Choose $k$ vertices from $1, 2, \cdots, n$. (There are $\pmatrix{n\\k}$ ways to do this.) Let's call them $A$, and other $n-k$ vertices $B$. Make any tree with $k$ vertices in $A$. (There are $k^{k-2}$ ways to do this.) Make any tree with $n-k$ vertices in $B$. (There are $(n-k)^{n-k-2}$ ways to do this.) From each tree, choose one point. (There are $k(n-k)$ ways to do this.) Finally, connect two chosen points. Then, we get a tree with vertices $1, 2, \cdots, n$.
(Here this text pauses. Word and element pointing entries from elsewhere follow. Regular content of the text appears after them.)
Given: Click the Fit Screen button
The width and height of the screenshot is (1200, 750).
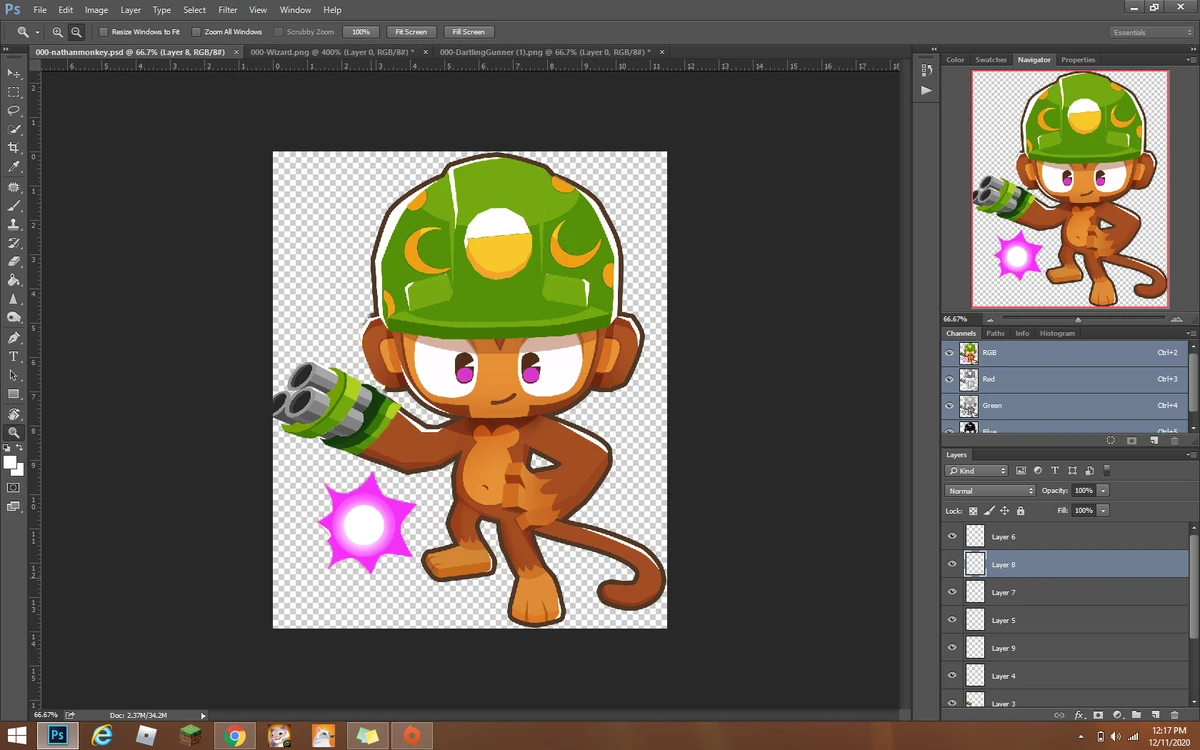Looking at the screenshot, I should [x=410, y=31].
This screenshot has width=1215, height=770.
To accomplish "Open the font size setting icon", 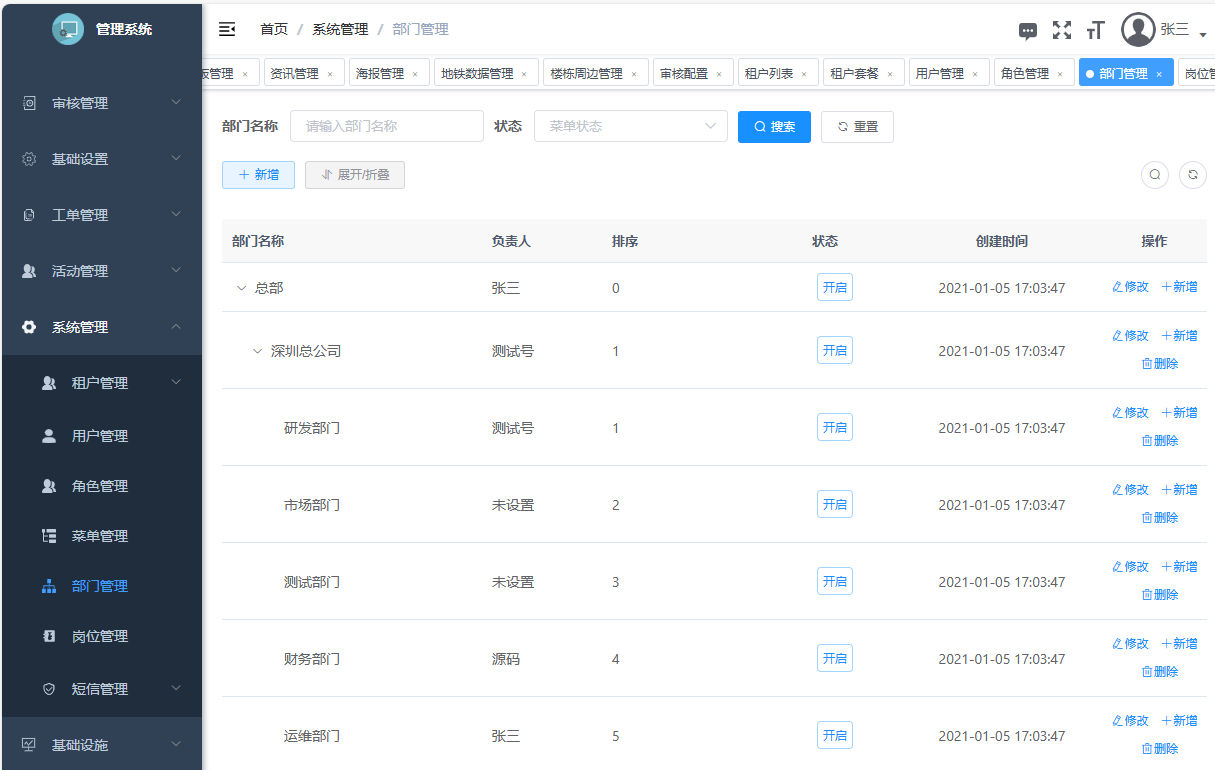I will click(x=1095, y=30).
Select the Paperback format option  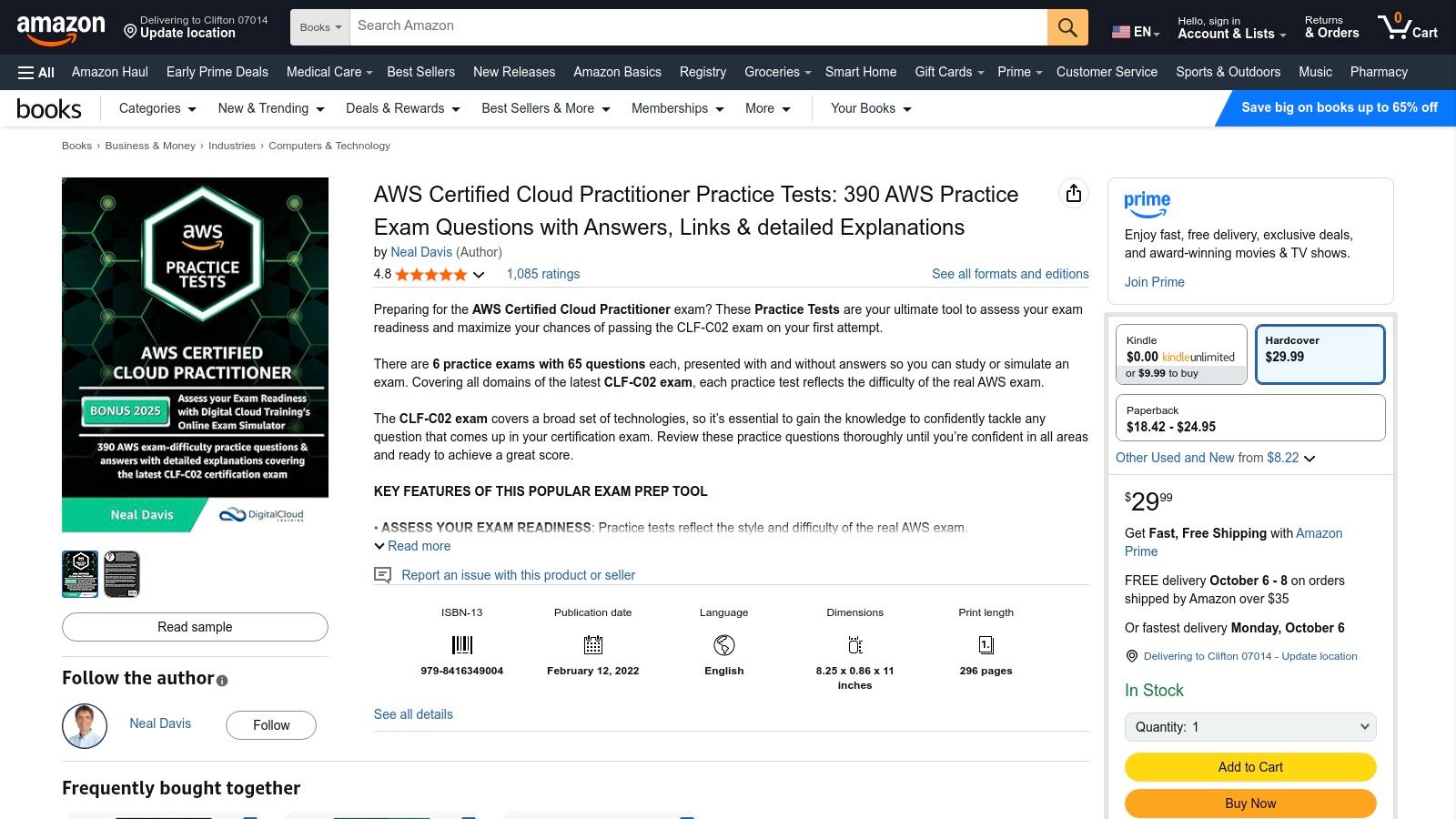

Obviously, by our rule, the number of trees are $$\sum_{k=1}^{n-1} \pmatrix{n\\k} k^{k-2} (n-k)^{n-k-2} k(n-k) $$
Now count trees in another way, namely, for each possible tree (with $n$ vertices), count how many trees of same type are there. Choose any tree $T$ with $n$ vertices. (There are $n^{n-2}$ ways to do this.) $T$ is made when one of the $T$'s edge is connected in the last step of above rule. (There are $n-1$ candidate of such edge.) Also, $A$ and $B$ can interchange their rule without affecting $T$. (This gives a coefficient $2$.)
By above reasoning, the number of trees are $$ 2(n-1)n^{n-2}$$
There were no woodcutter and nobody planted tree while we were counting trees. So we have $$\sum_{k=1}^{n-1} \pmatrix{n\\k} k^{k-2} (n-k)^{n-k-2} k(n-k) = 2(n-1)n^{n-2}$$